Google and Intersect Power break ground on massive Meitner Energy Center in Texas
The co-located data center and clean energy complex will pair over 1 GW of renewables with an air-cooled facility that uses zero water withdrawals.
Google and Intersect Power have officially started building the Meitner Energy Center, a combined data center and renewable energy complex in the Texas Panhandle that pairs over 1 gigawatt of wind, solar, and battery storage with a new Google computing facility. The project, located in Gray and Roberts Counties near the city of Pampa, is designed to run entirely on clean energy from day one.
What’s actually being built
The Meitner Energy Center combines three types of clean energy, wind, solar, and battery storage, totaling more than 1 GW of capacity. The facility uses an air cooling system instead of traditional water-based cooling, eliminating the need for water withdrawals entirely.

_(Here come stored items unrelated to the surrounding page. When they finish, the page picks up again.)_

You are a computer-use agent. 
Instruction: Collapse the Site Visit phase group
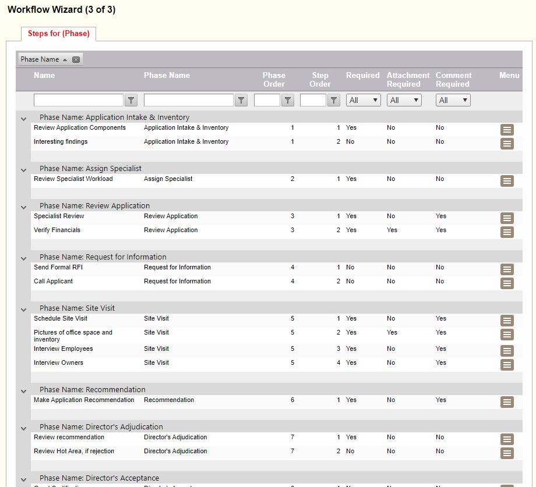[x=24, y=310]
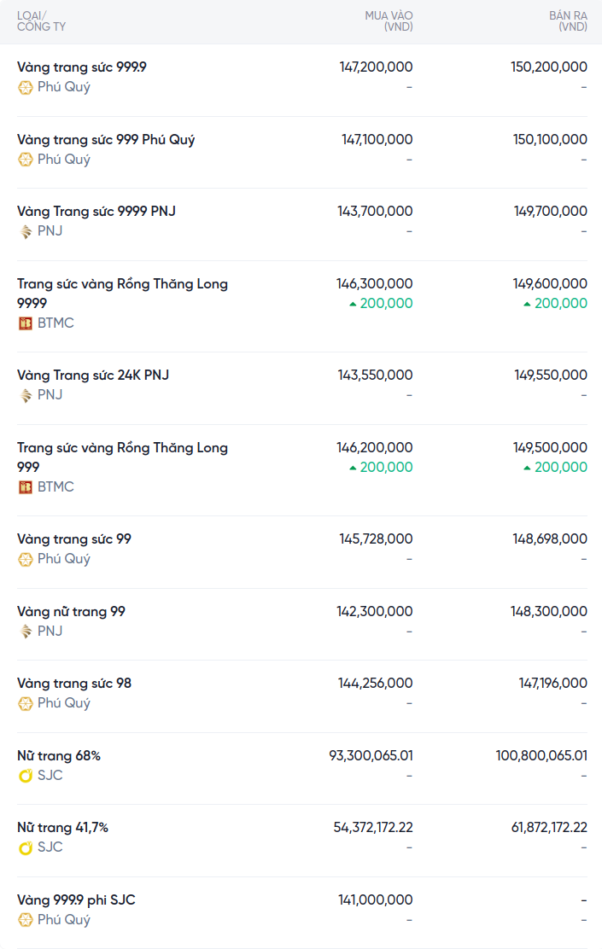
Task: Click BTMC logo under Rồng Thăng Long 9999
Action: 26,323
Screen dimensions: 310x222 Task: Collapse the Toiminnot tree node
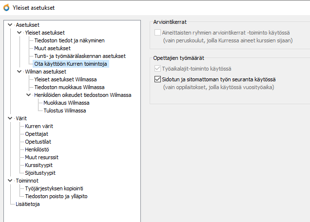(x=11, y=181)
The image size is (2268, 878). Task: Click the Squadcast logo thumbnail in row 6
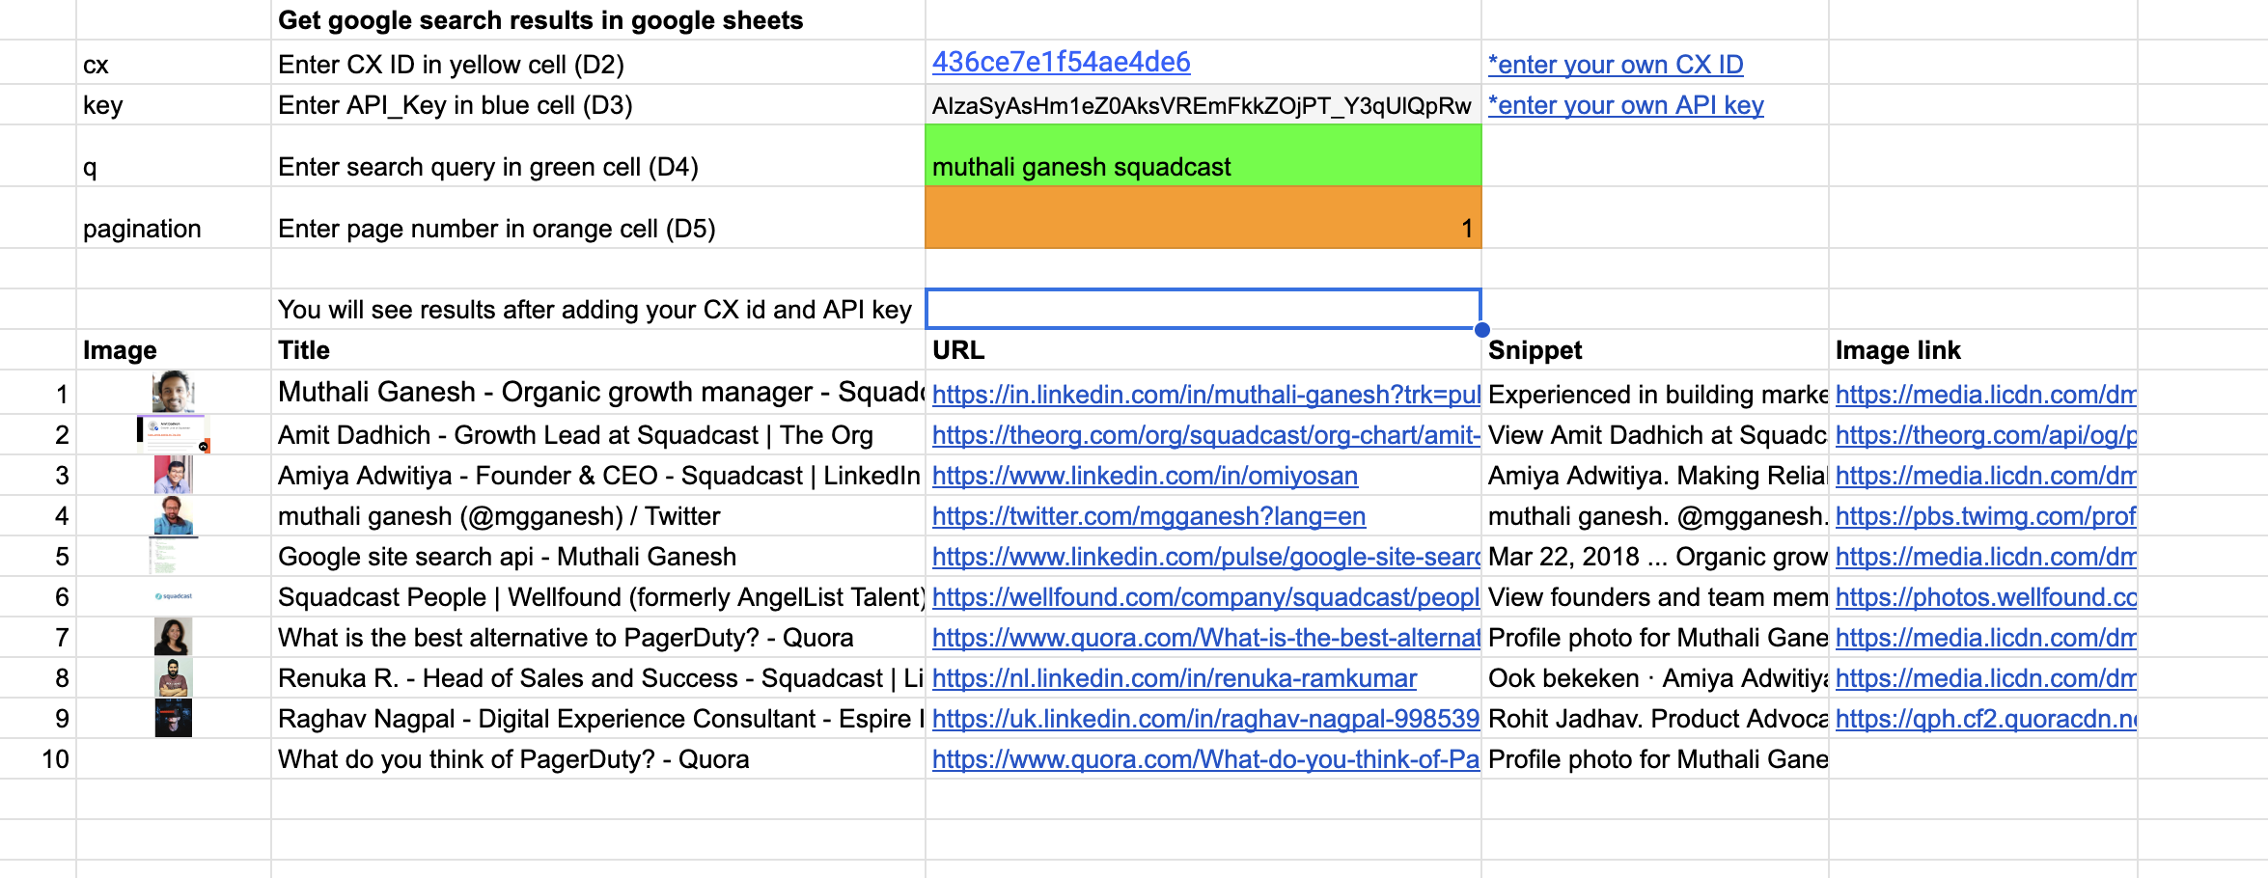point(174,596)
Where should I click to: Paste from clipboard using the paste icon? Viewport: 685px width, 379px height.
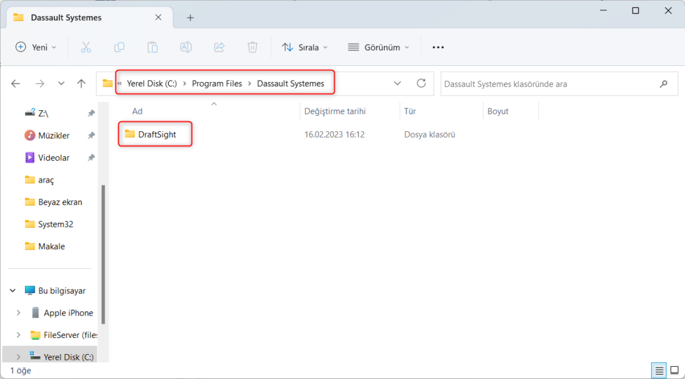pyautogui.click(x=153, y=47)
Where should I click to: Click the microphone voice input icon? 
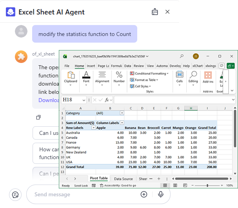click(x=161, y=194)
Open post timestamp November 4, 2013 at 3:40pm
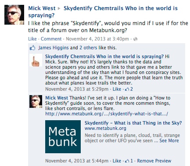 point(97,39)
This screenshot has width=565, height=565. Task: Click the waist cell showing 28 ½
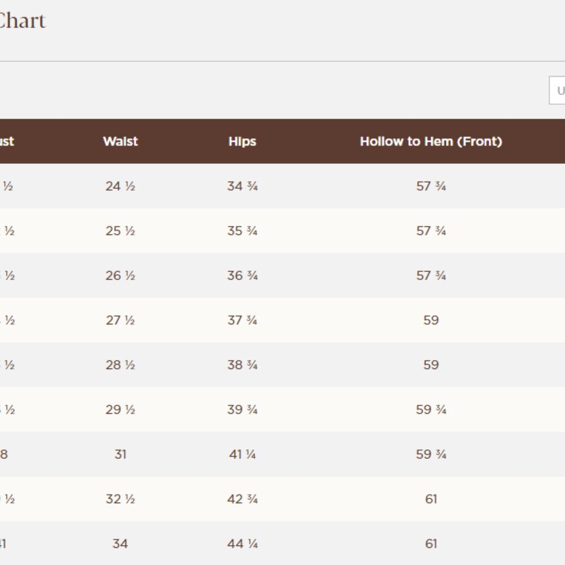[120, 365]
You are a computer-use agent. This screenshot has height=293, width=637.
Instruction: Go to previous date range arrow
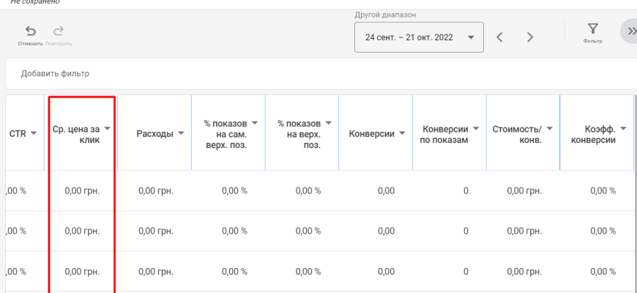pyautogui.click(x=499, y=37)
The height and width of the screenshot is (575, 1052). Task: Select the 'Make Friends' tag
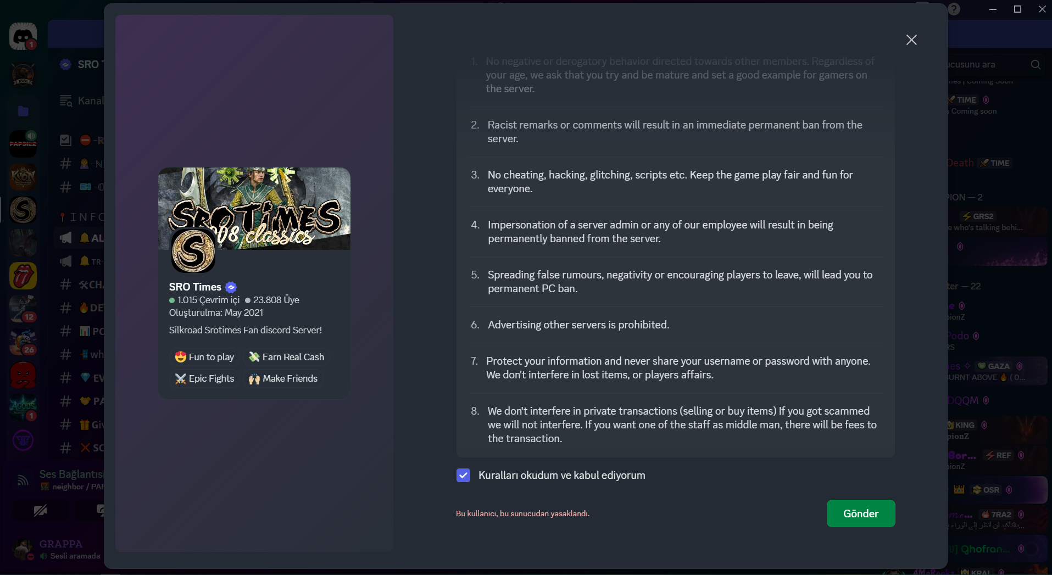coord(283,378)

Construction is expected to support up to 3,500 jobs through what’s being called the Caprock Workforce Hub, located in adjacent Wheeler County.
The project’s name pays tribute to Lise Meitner, the Austrian-Swedish physicist who helped discover nuclear fission but was famously overlooked for the Nobel Prize.
The Google-Intersect relationship
This is the second major collaboration between Google and Intersect Power. Alphabet, Google’s parent company, announced its acquisition of Intersect Power on December 22, 2025, in a deal valued at $4.75 billion in cash plus debt assumption. That acquisition formalized a strategic partnership that had been solidified in December 2024. The Meitner project itself has roots going back even further. Intersect originally proposed the concept in 2013, more than a decade before construction finally began.
Why this matters beyond Google
Most data centers are built first and then paired with renewable energy contracts after the fact. The co-location model that Google and Intersect are deploying at Meitner flips that sequence. By building generation and consumption together, the facility avoids the transmission losses and grid congestion issues that plague remote renewable energy purchases.
Microsoft disclosed that its global water consumption jumped 34% in fiscal year 2022, largely driven by data center expansion. Google’s decision to engineer water out of the equation at Meitner may signal a broader industry shift, especially as municipalities start pushing back against water-hungry tech facilities.